- [REQUIRED ACTION] In full and without change, retype the records.

- [MATERIAL SHOWN]
* * * * *
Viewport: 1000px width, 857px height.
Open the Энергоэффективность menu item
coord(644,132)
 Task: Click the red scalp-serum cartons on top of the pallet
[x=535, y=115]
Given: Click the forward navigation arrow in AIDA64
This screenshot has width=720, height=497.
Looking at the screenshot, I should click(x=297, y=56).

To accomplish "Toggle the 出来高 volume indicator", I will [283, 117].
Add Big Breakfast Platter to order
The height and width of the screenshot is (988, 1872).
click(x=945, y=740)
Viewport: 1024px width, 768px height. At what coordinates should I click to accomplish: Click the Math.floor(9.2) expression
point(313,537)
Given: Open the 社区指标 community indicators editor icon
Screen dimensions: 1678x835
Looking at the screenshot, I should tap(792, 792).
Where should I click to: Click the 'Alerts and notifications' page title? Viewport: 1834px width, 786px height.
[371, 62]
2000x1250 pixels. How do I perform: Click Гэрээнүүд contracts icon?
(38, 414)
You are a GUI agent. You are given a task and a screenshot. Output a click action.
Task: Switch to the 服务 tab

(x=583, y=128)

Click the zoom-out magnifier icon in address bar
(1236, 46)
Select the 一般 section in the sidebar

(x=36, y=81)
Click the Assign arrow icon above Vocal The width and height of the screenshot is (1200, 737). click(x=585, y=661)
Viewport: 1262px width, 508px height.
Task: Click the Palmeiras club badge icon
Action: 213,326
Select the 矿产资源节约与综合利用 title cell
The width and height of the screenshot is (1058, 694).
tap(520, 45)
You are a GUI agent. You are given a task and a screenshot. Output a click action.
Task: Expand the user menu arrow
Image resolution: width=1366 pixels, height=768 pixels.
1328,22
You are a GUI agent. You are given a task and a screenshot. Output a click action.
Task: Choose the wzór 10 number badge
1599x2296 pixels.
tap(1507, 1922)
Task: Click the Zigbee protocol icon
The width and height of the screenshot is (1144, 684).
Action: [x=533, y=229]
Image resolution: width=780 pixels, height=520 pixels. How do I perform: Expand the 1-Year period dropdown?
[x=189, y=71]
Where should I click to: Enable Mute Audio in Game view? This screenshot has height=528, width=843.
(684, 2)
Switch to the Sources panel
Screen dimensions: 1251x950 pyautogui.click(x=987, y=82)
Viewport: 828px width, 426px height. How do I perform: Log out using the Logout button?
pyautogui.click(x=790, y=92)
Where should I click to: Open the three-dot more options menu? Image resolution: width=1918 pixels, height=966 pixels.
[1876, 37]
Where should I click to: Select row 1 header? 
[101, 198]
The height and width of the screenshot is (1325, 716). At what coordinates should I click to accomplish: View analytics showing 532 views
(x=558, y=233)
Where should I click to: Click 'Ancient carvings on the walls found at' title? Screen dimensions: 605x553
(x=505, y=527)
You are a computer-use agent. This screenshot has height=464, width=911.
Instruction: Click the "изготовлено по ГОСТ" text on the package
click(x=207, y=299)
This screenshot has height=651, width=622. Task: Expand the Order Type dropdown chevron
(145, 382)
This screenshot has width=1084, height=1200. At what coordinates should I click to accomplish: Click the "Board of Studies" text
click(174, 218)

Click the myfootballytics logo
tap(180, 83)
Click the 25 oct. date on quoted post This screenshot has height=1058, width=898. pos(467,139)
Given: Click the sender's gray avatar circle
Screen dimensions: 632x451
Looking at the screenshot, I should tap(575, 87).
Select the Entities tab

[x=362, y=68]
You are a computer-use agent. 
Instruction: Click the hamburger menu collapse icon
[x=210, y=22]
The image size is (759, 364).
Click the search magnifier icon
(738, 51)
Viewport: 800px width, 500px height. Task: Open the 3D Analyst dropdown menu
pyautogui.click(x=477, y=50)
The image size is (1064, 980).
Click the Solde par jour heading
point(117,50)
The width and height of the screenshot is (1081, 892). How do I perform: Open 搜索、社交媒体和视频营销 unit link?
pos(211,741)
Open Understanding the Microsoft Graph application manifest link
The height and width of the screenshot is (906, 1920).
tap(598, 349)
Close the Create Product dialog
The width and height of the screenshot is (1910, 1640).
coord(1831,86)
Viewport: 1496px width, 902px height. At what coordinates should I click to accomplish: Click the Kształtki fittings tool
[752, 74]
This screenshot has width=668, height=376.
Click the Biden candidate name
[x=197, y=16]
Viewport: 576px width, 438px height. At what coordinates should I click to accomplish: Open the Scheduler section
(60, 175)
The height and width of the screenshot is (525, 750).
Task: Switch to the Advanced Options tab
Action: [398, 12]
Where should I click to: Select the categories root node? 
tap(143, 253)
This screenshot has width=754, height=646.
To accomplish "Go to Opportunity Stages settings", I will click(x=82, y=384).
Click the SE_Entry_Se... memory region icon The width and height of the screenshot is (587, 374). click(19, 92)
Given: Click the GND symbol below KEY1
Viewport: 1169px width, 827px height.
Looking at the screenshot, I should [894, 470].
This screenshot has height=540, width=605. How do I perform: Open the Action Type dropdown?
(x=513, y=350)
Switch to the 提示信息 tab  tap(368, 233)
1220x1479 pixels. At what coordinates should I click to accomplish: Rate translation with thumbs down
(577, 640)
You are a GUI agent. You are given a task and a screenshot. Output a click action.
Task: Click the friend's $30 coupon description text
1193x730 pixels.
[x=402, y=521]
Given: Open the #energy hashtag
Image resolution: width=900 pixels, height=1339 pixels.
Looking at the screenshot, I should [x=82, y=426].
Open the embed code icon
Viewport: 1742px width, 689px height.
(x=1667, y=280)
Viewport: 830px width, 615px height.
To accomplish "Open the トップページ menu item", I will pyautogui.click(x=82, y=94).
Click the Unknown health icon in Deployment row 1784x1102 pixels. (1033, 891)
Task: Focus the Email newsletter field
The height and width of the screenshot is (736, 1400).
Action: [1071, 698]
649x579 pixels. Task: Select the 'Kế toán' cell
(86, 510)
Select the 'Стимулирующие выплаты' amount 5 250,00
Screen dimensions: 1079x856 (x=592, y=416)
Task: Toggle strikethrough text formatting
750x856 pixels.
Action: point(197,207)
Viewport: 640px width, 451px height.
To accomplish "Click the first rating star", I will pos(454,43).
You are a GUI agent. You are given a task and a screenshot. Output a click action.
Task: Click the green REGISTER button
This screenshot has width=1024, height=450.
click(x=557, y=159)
* * * * *
- [OUTPUT OF THE EXERCISE]
Viewport: 1000px width, 857px height.
Open the Энергоэффективность menu item
coord(644,132)
 Task: Click the red scalp-serum cartons on top of the pallet
[x=535, y=115]
Given: Click the forward navigation arrow in AIDA64
This screenshot has width=720, height=497.
Looking at the screenshot, I should click(x=297, y=56).

To accomplish "Toggle the 出来高 volume indicator", I will [283, 117].
Add Big Breakfast Platter to order
The height and width of the screenshot is (988, 1872).
click(x=945, y=740)
Viewport: 1024px width, 768px height. At what coordinates should I click to accomplish: Click the Math.floor(9.2) expression
point(313,537)
Given: Open the 社区指标 community indicators editor icon
Screen dimensions: 1678x835
Looking at the screenshot, I should tap(792, 792).
Where should I click to: Click the 'Alerts and notifications' page title? Viewport: 1834px width, 786px height.
[371, 62]
2000x1250 pixels. How do I perform: Click Гэрээнүүд contracts icon?
(38, 414)
You are a GUI agent. You are given a task and a screenshot. Output a click action.
Task: Switch to the 服务 tab

(x=583, y=128)

Click the zoom-out magnifier icon in address bar
(1236, 46)
Select the 一般 section in the sidebar

(x=36, y=81)
Click the Assign arrow icon above Vocal The width and height of the screenshot is (1200, 737). click(x=585, y=661)
Viewport: 1262px width, 508px height.
Task: Click the Palmeiras club badge icon
Action: 213,326
Select the 矿产资源节约与综合利用 title cell
The width and height of the screenshot is (1058, 694).
tap(520, 45)
You are a GUI agent. You are given a task and a screenshot. Output a click action.
Task: Expand the user menu arrow
Image resolution: width=1366 pixels, height=768 pixels.
1328,22
You are a GUI agent. You are given a task and a screenshot. Output a click action.
Task: Choose the wzór 10 number badge
1599x2296 pixels.
tap(1507, 1922)
Task: Click the Zigbee protocol icon
The width and height of the screenshot is (1144, 684).
Action: [x=533, y=229]
Image resolution: width=780 pixels, height=520 pixels. How do I perform: Expand the 1-Year period dropdown?
[x=189, y=71]
Where should I click to: Enable Mute Audio in Game view? This screenshot has height=528, width=843.
(684, 2)
Switch to the Sources panel
Screen dimensions: 1251x950 pyautogui.click(x=987, y=82)
Viewport: 828px width, 426px height. How do I perform: Log out using the Logout button?
pyautogui.click(x=790, y=92)
Where should I click to: Open the three-dot more options menu? Image resolution: width=1918 pixels, height=966 pixels.
[1876, 37]
Where should I click to: Select row 1 header? 
[101, 198]
The height and width of the screenshot is (1325, 716). At what coordinates should I click to accomplish: View analytics showing 532 views
(x=558, y=233)
Where should I click to: Click 'Ancient carvings on the walls found at' title? Screen dimensions: 605x553
(x=505, y=527)
You are a computer-use agent. This screenshot has height=464, width=911.
Instruction: Click the "изготовлено по ГОСТ" text on the package
click(x=207, y=299)
This screenshot has height=651, width=622. Task: Expand the Order Type dropdown chevron
(145, 382)
This screenshot has width=1084, height=1200. At what coordinates should I click to accomplish: Click the "Board of Studies" text
click(174, 218)

Click the myfootballytics logo
tap(180, 83)
Click the 25 oct. date on quoted post This screenshot has height=1058, width=898. pos(467,139)
Given: Click the sender's gray avatar circle
Screen dimensions: 632x451
Looking at the screenshot, I should tap(575, 87).
Select the Entities tab

[x=362, y=68]
You are a computer-use agent. 
Instruction: Click the hamburger menu collapse icon
[x=210, y=22]
The image size is (759, 364).
Click the search magnifier icon
(738, 51)
Viewport: 800px width, 500px height. Task: Open the 3D Analyst dropdown menu
pyautogui.click(x=477, y=50)
The image size is (1064, 980).
Click the Solde par jour heading
point(117,50)
The width and height of the screenshot is (1081, 892). How do I perform: Open 搜索、社交媒体和视频营销 unit link?
pos(211,741)
Open Understanding the Microsoft Graph application manifest link
The height and width of the screenshot is (906, 1920).
tap(598, 349)
Close the Create Product dialog
The width and height of the screenshot is (1910, 1640).
coord(1831,86)
Viewport: 1496px width, 902px height. At what coordinates should I click to accomplish: Click the Kształtki fittings tool
[752, 74]
This screenshot has width=668, height=376.
Click the Biden candidate name
[x=197, y=16]
Viewport: 576px width, 438px height. At what coordinates should I click to accomplish: Open the Scheduler section
(60, 175)
The height and width of the screenshot is (525, 750).
Task: Switch to the Advanced Options tab
Action: [398, 12]
Where should I click to: Select the categories root node? 
tap(143, 253)
This screenshot has width=754, height=646.
To accomplish "Go to Opportunity Stages settings", I will click(x=82, y=384).
Click the SE_Entry_Se... memory region icon The width and height of the screenshot is (587, 374). click(19, 92)
Given: Click the GND symbol below KEY1
Viewport: 1169px width, 827px height.
Looking at the screenshot, I should [894, 470].
This screenshot has height=540, width=605. How do I perform: Open the Action Type dropdown?
(x=513, y=350)
Switch to the 提示信息 tab  tap(368, 233)
1220x1479 pixels. At what coordinates should I click to accomplish: Rate translation with thumbs down
(577, 640)
You are a GUI agent. You are given a task and a screenshot. Output a click action.
Task: Click the friend's $30 coupon description text
1193x730 pixels.
[x=402, y=521]
Given: Open the #energy hashtag
Image resolution: width=900 pixels, height=1339 pixels.
Looking at the screenshot, I should [x=82, y=426].
Open the embed code icon
Viewport: 1742px width, 689px height.
(x=1667, y=280)
Viewport: 830px width, 615px height.
To accomplish "Open the トップページ menu item", I will pyautogui.click(x=82, y=94).
Click the Unknown health icon in Deployment row 1784x1102 pixels. (1033, 891)
Task: Focus the Email newsletter field
The height and width of the screenshot is (736, 1400).
Action: [1071, 698]
649x579 pixels. Task: Select the 'Kế toán' cell
(86, 510)
Select the 'Стимулирующие выплаты' amount 5 250,00
Screen dimensions: 1079x856 (x=592, y=416)
Task: Toggle strikethrough text formatting
750x856 pixels.
Action: point(197,207)
Viewport: 640px width, 451px height.
To accomplish "Click the first rating star", I will pos(454,43).
You are a GUI agent. You are given a task and a screenshot. Output a click action.
Task: Click the green REGISTER button
This screenshot has width=1024, height=450.
click(x=557, y=159)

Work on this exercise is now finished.